_Task directions_
From the first line to the last, print the data exactly as it appears.

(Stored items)
********
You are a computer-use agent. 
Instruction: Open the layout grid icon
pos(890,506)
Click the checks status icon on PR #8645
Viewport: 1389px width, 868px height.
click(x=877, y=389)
********
_Task response_
You are a computer-use agent. 
Instruction: Open the layout grid icon
pos(890,506)
Click the checks status icon on PR #8645
Viewport: 1389px width, 868px height.
click(x=877, y=389)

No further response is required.